Der Kläger hat auch keinen Anspruch auf Erstattung von 35,70 Euro für die Reparaturbestätigungskosten gegen die Beklagte aus §§ 115 I Nr. 1 VVG i. V. m. § 7 I StVG. Bei den Kosten für die Erstellung einer Reparaturbestätigung handelt es sich nicht um eine nach § 249 BGB Erstattungsfähige Schadensposition, da die Beklagte außergerichtlich zu keinem Streitpunkt um die Vorlage einer Reparaturbestätigung gebeten hat. Die Erteilung eines weiteren Kosten auslösenden Auftrages zur Erstellung einer Reparaturbestätigung an ein Sachverständigenbüro stellt sich dann nicht als erstattungsfähige Position dar, sofern dies ohne Aufforderung seitens der Beklagten Haftpflichtversicherung erfolgte. Die Reparaturbestätigung kann allenfalls dann eine Relevanz entwickeln, wenn es zwischen den Parteien zum Streit über die Durchführung der Reparatur kommt.
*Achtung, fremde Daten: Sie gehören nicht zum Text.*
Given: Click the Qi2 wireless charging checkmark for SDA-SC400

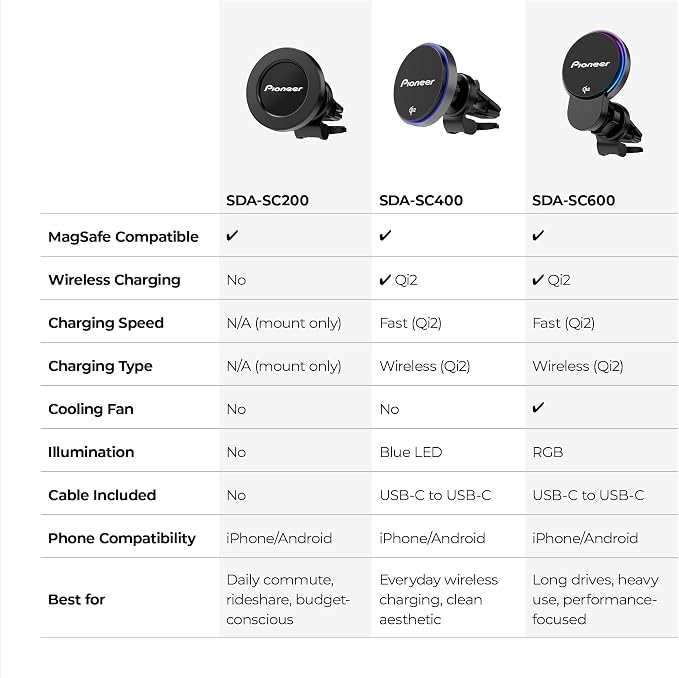Looking at the screenshot, I should tap(385, 280).
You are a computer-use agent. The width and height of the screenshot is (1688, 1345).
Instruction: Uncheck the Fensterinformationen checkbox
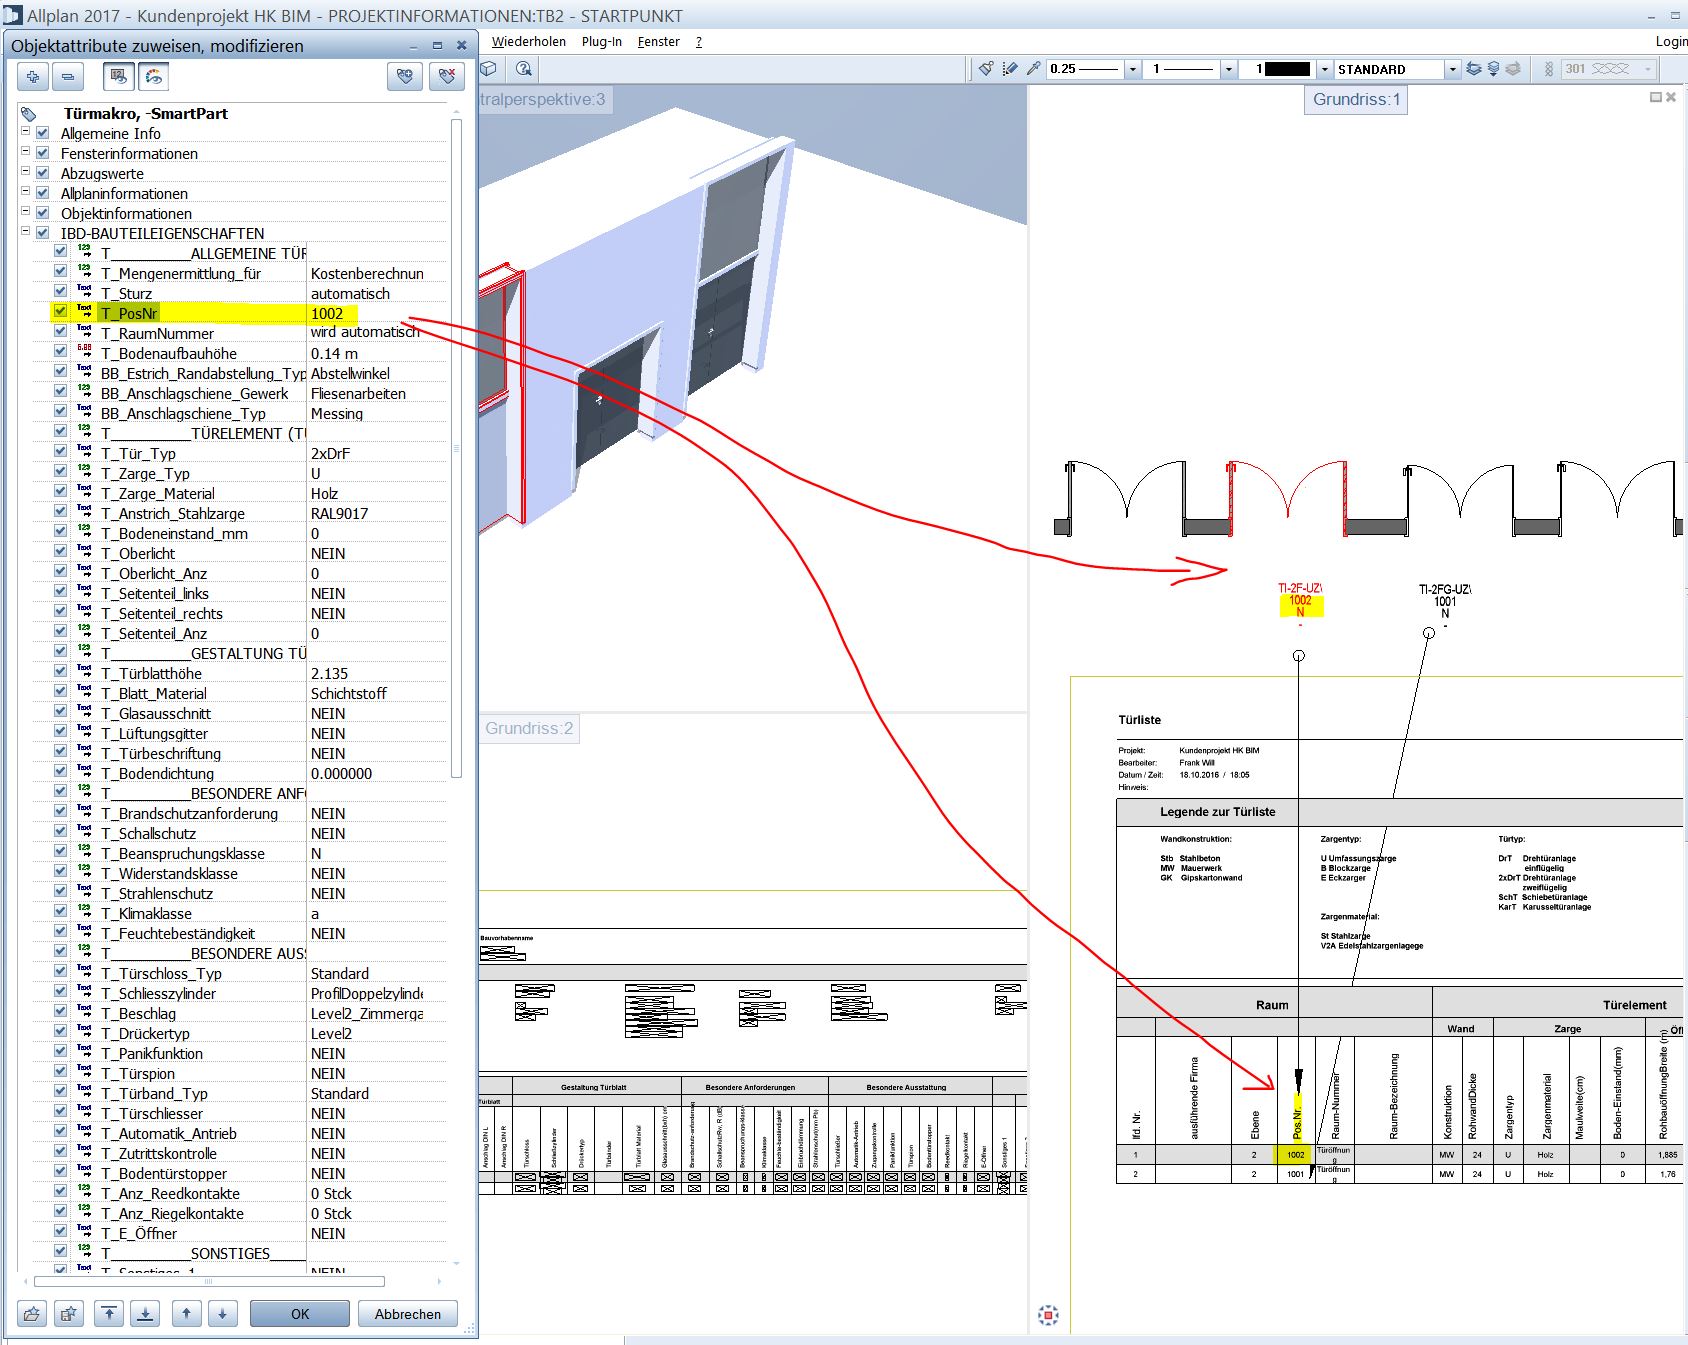pyautogui.click(x=43, y=153)
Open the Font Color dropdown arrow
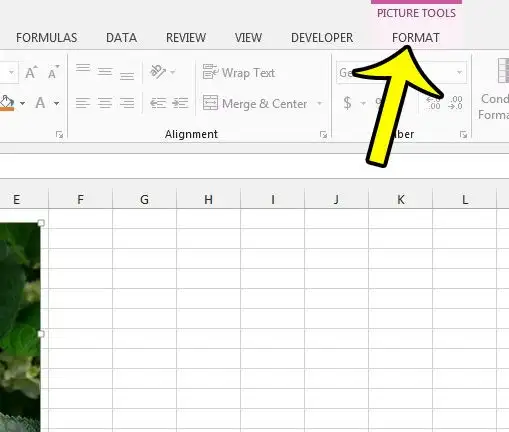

Dies ist nach Auffassung des Gerichts hinsichtlich einer gutachterlichen Reparaturbestätigung nur dann und insoweit der Fall, als das von Seiten des Schädigers bestritten wird, dass eine Reparatur durchgeführt wurde oder zumindest irgendein Anzeichen den Schluss darauf zu lässt, ein solches Bestreiten erfolgen wird oder droht, (etwa weil schon die Haftung als solche streitig ist). Es fehlt gänzlich an Sachvertrag, der eine derartige Annahme stützen würde. Unstreitig hat der Kläger während der Reparaturdauer einen Ersatzwagen angemietet, für welchen die Beklagte die Kosten erstattet hat. Es fehlt daher jedwedes Anzeichen dafür, dass eine fehlende Reparatur eingewendet worden und eine Reparaturbestätigung notwendig gewesen ist.
3.
Mangels Anspruch in der Hauptsache besteht auch kein Anspruch auf Verzinsung nach §§ 286, 288 BGB.
II. Klageantrag zu 2
Der Kläger hat auch keinen Anspruch auf Erstattung weiterer vorgerichtlicher Rechtsanwaltskosten. Der ursprüngliche Gegenstandswert setzt sich aus Sachverständigenkosten i. H. v. 441,73 Euro, Reparaturkosten i. H. v. 1.124,79 Euro, einer Kostenpauschale i. H. v. 25,00 Euro, und maximalen Mietwagenkosten i. H. v. 322,55 Euro zusammen, mithin einem Gesamtgegenstandswert von maximal 1.914,07 Euro. Damit ein Gegenstandswert nach Anlage 2 RVG bis zu 2.000,00 Euro maßgeblich. Danach beträgt eine 1,3 Gebühr 172,90 Euro. Zuzüglich einer Pauschale von 20,00 Euro und Mehrwertsteuer ergibt dies einen Betrag von 229,55 Euro brutto. Dieser wurde bereits durch die Beklagte reguliert und damit ist der Anspruch insofern erfüllt. Ein darüber hinaus gehender Anspruch auf Erstattung von vorgerichtlichen Rechtsanwaltskosten ist nicht gegeben.
III. Nebenentscheidungen
Die Kostenentscheidung beruht auf §§ 91 I S.1, 344 ZPO.
Die Entscheidung über die vorläufige Vollstreckbarkeit folgt aus §§ 708 Nr. 11, 711 ZPO.